When you’ve finished a run, then do slow, steady stretches while your muscles are warm and at their most receptive, because this will build suppleness and prevent injury. You may ease some post-workout soreness besides.
Third, get to the core of the matter. When you’ve got a spare half hour or even in stolen moments as you go through your day, do some core strengthening exercises and stretches to build support areas. You will run easier and more efficiently with strong, supple muscles and connecting tissues.

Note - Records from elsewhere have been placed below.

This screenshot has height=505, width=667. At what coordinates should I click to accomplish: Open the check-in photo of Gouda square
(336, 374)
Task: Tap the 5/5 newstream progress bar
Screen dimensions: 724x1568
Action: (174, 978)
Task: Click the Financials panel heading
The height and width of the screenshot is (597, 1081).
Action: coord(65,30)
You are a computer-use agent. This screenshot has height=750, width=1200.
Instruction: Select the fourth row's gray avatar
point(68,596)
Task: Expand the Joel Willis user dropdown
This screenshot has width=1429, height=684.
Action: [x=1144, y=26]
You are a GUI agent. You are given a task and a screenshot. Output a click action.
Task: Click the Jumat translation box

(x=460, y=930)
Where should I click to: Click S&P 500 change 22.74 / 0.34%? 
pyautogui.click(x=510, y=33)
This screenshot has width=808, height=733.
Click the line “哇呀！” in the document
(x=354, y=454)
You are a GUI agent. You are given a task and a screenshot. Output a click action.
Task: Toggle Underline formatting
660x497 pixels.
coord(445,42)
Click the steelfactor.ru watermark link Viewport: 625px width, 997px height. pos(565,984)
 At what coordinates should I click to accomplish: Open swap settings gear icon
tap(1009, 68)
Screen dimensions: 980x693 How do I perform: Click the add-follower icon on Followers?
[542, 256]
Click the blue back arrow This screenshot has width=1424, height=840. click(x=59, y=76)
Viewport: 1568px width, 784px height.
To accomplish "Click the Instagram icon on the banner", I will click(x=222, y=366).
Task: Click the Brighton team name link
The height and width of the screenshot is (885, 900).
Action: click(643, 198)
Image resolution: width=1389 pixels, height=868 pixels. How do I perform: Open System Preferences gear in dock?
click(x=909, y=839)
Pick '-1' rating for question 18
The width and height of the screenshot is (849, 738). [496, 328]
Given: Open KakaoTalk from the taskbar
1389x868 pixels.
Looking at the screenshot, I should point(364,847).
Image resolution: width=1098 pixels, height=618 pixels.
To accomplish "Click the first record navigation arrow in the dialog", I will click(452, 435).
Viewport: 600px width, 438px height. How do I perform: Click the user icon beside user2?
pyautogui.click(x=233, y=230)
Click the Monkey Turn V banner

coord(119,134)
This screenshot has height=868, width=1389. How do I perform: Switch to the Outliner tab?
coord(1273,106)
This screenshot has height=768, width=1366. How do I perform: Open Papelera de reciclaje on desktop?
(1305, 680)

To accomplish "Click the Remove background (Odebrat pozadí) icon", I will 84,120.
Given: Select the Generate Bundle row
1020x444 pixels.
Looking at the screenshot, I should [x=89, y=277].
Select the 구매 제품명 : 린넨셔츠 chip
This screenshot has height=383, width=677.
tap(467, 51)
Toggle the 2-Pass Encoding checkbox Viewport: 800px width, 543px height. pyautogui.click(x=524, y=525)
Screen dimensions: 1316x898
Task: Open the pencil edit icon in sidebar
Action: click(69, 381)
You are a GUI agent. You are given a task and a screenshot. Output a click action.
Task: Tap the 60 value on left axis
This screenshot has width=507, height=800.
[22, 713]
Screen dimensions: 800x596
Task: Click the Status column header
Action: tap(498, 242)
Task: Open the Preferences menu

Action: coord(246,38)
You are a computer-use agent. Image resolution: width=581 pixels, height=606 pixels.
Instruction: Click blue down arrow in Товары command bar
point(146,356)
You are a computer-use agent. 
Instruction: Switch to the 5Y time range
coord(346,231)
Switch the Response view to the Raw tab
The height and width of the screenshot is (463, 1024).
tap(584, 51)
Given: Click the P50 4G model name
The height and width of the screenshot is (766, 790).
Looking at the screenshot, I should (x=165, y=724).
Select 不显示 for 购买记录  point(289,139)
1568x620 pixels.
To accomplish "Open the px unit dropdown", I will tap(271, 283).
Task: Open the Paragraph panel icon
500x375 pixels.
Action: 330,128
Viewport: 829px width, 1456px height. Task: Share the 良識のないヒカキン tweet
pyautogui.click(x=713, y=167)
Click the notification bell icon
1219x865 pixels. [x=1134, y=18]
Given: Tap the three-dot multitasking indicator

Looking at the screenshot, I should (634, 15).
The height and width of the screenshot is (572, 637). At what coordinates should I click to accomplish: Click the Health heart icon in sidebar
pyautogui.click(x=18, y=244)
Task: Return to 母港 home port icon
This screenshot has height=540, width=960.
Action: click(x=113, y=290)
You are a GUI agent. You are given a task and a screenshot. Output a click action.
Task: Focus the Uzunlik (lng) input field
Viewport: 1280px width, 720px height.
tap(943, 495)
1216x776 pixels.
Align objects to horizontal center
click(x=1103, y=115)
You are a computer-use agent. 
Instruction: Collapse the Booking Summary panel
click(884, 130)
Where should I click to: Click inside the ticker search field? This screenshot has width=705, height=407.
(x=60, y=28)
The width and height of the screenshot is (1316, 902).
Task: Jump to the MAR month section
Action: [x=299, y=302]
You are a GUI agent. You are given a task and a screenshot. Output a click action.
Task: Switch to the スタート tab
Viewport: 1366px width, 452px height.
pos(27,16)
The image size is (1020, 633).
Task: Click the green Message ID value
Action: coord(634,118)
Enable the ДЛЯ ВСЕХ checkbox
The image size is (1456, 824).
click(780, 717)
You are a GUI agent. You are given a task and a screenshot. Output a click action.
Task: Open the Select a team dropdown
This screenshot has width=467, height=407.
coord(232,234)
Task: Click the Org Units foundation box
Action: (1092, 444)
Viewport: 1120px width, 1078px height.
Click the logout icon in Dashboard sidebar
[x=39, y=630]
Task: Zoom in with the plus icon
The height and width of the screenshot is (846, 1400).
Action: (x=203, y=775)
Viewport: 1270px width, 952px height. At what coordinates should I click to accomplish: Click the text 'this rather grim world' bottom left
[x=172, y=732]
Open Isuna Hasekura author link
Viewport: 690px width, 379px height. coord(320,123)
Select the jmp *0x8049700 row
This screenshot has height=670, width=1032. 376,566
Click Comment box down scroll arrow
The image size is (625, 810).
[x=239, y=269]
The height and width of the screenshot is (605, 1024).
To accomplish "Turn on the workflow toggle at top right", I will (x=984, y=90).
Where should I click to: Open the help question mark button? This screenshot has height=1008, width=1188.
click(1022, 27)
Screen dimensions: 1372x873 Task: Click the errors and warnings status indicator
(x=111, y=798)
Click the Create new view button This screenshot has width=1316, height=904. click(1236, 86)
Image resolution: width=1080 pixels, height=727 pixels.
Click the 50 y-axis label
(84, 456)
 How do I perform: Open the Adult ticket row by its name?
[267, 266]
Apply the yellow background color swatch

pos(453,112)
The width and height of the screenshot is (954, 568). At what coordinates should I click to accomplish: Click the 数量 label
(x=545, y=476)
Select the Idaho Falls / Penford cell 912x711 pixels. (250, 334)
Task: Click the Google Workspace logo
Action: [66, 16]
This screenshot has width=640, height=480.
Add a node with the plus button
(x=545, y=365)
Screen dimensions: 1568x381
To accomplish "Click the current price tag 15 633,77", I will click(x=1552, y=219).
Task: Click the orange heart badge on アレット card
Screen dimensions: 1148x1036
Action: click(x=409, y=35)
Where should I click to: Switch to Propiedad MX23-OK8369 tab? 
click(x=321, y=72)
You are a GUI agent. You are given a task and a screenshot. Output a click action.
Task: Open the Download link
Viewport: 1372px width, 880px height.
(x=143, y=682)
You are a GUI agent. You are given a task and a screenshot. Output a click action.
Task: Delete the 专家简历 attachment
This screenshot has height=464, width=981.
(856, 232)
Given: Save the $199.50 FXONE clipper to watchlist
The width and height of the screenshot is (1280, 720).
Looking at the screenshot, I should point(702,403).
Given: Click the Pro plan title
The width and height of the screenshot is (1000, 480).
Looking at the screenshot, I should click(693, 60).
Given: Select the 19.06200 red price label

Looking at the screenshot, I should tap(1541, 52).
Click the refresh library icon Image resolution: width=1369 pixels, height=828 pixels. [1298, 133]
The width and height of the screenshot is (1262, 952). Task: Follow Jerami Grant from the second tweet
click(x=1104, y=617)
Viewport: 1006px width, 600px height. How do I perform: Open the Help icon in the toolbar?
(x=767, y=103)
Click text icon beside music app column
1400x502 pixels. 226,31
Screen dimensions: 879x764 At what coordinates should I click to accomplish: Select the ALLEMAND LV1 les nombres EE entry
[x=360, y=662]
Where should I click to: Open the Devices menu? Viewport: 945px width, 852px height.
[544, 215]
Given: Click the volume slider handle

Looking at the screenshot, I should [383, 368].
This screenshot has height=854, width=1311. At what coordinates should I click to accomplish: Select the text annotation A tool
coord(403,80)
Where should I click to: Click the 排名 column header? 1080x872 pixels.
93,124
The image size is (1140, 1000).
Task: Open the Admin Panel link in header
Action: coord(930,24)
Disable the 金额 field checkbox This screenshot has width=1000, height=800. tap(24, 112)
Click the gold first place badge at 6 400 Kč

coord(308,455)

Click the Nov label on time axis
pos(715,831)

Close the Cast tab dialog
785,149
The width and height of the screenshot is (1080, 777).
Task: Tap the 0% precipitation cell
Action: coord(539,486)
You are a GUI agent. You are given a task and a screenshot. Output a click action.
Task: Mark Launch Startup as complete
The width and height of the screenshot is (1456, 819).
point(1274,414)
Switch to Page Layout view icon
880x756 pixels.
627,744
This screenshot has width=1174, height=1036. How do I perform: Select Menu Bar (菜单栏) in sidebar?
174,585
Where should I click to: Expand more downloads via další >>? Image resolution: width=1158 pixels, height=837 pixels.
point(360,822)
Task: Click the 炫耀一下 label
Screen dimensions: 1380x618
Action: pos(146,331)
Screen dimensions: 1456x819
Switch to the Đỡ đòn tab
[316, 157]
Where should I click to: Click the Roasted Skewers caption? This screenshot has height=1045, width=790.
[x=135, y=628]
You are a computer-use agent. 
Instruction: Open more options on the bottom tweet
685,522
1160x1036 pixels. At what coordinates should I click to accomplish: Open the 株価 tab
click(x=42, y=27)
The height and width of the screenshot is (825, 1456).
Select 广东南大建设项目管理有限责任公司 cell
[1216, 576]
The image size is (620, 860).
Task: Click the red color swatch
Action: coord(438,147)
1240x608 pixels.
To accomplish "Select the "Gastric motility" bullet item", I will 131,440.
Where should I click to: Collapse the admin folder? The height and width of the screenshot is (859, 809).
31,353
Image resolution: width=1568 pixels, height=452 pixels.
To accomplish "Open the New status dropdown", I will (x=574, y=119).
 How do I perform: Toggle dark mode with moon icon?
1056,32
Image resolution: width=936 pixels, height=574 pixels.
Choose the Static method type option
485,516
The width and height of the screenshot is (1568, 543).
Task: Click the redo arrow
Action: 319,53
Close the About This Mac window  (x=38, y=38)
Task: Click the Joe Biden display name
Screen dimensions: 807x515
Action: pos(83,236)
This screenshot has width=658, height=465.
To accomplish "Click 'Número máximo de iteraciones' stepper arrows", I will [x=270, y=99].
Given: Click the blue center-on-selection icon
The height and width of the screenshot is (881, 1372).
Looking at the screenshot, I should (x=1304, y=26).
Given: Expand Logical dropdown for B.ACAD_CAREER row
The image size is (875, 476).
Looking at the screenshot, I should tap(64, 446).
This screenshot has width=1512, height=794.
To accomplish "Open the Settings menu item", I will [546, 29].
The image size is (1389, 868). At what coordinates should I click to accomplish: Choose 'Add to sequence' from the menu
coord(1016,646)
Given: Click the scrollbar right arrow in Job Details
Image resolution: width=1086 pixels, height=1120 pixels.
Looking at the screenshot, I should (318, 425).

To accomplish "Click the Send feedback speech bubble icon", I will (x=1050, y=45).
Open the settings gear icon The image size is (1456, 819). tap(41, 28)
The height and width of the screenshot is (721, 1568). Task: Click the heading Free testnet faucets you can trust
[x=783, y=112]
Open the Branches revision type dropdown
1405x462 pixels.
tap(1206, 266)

Fourth, you know it flows downhill. Injuries generally indicate a problem farther up the chain. Trouble with the feet may come from the Achilles tendon or an imbalance with the calf; knee pain often starts with the iliotibial band at the hip. When you start feeling strain, think about what’s going on higher up and look for ways to build strength from the top down.
The five most common running injuries are knee pain, ITB syndrome, shin splints, Achilles tendinitis and plantar fasciitis. Easy exercises for these are half squats for the knee, side leg raises for ITB, heel walking and big toe raises for shin splints, calf drops for the Achilles and the tripod arch raise for plantar fasciitis.
Check out Runner’s World online for a fantastic years-deep archive of articles and videos on proper stretching and strengthening exercises. The site is easy to navigate with category tabs, pull-down menus and a search engine that will guide you to a specific solution to any strain, injury or fear you might have. Another great place for running information is the Furman Institute of Running and Scientific Training, with training programs built on the best and latest research.
A little advance work will pay off handsomely in the home stretch.